Tobias Wegner must surely be a superclown. But in this show he looks like a modestly well-dressed hipster in slacks, vest, tie, hat and sneakers in a normal-looking set: two blue walls and a red wall for the floor. This show also has a full-length video screen stage right, broadcasting exactly what is happening on the set. However, the genius of the show is that the camera trained on the set is 90 degrees off. Yes, when Tobias is standing up leaning against a wall on screen, he is actually lying on his back on stage. For sixty minutes, he brilliantly delivers sight-gag after gymnastic feat after jaw-dropping stunt.
It takes the audience a minute to figure out what's going on. Then Tobias's character takes another 10 to question why his tie is drooping when he is standing up straight, or why when he throws his hat straight in front of him it boomerangs back. He then tries to escape from gravity, with a little help from his briefcase. When he opens it, a parade of changing songs plays. Some highlights are an Indian sitar number which throws him way up a wall with his legs crossed, Frank Sinatra singing "I've Got The World On a String," and a funky barrage of breakdancing music. It only gets more inventive when he uses chalk on the walls to create a home interior, and then some of those drawings come alive on the video screen.
I can see why this work from Berlin's Circle of Eleven, with Montréal-based director Daniel Brière, starring a Belgian-trained circus genius, was beloved at the mother of all theater festivals in Scotland and is now ready to tour the U.S. and hopefully the world. The story is so universal and easy to enjoy. You can only wonder if astronauts taught them the math of which way to jump and climb.
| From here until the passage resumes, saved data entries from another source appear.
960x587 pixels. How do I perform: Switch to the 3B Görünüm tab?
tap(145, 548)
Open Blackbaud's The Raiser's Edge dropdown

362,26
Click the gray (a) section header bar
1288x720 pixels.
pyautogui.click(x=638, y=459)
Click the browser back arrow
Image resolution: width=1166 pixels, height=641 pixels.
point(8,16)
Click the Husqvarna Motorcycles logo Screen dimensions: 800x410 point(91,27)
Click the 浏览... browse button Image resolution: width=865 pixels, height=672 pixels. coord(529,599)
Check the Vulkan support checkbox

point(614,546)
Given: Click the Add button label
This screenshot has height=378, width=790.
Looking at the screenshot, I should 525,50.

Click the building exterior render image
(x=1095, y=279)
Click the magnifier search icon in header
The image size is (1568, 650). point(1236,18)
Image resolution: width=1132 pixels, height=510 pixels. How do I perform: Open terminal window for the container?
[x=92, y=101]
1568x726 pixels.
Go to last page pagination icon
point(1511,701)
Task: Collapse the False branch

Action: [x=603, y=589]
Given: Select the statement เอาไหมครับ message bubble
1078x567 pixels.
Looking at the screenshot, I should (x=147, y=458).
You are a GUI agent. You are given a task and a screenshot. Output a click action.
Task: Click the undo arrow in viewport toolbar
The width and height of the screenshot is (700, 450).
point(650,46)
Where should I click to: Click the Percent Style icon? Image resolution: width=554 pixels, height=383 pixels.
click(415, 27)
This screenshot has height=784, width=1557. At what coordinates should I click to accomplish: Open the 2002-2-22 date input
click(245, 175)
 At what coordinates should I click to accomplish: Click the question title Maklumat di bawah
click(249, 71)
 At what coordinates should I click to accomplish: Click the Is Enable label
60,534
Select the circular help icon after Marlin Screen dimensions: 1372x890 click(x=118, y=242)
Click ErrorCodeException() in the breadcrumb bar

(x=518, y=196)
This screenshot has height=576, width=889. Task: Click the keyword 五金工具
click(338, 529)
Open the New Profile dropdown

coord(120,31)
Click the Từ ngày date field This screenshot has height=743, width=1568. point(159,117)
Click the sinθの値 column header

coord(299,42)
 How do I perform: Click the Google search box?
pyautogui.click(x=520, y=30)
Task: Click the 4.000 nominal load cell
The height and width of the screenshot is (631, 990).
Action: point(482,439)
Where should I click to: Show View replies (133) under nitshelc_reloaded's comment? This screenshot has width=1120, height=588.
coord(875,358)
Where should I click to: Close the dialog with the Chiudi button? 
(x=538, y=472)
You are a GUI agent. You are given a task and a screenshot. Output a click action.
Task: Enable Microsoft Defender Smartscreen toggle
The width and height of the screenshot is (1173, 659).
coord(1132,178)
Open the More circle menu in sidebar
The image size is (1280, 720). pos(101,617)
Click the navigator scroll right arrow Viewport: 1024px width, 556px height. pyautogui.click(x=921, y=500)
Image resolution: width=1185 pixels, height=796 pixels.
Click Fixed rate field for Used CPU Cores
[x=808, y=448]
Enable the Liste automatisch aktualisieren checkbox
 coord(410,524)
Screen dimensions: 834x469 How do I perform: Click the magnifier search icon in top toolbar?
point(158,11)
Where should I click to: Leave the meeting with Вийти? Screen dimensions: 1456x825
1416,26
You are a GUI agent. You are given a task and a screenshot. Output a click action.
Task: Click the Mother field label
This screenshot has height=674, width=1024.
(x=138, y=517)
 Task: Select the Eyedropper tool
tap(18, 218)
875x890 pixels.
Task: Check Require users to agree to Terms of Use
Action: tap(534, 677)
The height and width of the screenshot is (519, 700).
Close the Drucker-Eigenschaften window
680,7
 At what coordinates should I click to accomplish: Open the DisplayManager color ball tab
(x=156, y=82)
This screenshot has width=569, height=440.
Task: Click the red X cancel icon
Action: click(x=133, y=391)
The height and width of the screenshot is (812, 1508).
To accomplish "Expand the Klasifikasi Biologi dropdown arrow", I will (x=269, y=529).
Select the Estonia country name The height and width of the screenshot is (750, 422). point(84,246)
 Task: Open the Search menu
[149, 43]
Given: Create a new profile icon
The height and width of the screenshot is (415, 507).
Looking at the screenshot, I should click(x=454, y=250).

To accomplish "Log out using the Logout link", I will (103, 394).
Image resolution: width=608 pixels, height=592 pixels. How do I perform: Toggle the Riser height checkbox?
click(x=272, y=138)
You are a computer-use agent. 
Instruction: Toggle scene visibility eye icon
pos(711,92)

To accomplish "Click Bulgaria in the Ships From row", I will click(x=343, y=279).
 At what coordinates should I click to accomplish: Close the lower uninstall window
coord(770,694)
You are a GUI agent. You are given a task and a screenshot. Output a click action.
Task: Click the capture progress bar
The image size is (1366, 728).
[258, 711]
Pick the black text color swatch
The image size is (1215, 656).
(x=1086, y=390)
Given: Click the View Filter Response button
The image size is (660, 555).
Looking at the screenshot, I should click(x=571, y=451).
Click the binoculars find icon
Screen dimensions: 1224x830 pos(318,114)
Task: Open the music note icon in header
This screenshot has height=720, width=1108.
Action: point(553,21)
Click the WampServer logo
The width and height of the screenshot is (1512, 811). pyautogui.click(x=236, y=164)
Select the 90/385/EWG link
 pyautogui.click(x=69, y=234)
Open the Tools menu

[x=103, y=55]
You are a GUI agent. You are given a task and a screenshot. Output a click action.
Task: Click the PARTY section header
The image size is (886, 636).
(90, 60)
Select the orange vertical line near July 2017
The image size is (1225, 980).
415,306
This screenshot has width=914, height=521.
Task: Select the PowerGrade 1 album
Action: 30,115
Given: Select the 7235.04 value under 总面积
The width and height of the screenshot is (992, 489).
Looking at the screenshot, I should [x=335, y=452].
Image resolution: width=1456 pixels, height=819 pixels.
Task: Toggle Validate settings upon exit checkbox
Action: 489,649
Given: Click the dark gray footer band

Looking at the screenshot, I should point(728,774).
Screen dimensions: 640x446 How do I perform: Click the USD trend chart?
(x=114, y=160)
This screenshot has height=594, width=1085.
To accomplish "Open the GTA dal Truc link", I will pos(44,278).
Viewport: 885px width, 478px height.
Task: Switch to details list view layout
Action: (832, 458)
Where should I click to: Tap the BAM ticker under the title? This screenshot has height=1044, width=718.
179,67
Choreographer Juan Kruz Diaz de Garao Esnaola seamlessly brings together a dizzying number of styles, although I expect it was much harder than it looks (I haven't even mentioned the part about Swan Lake yet…). Flavia Hevia's set and lighting design are deceptively simple and prepared for all possibilities. Heather MacCrimmon's costume design, like everything else in LEO, breaks the mold and freshly denounces the corny associations some might have with this genre. Haiko Kaimbach's video ironically makes this a show you really have to see in person, while Ingo Panke's animation is the only way to make an escape from sharks and whales during a flood in your living room.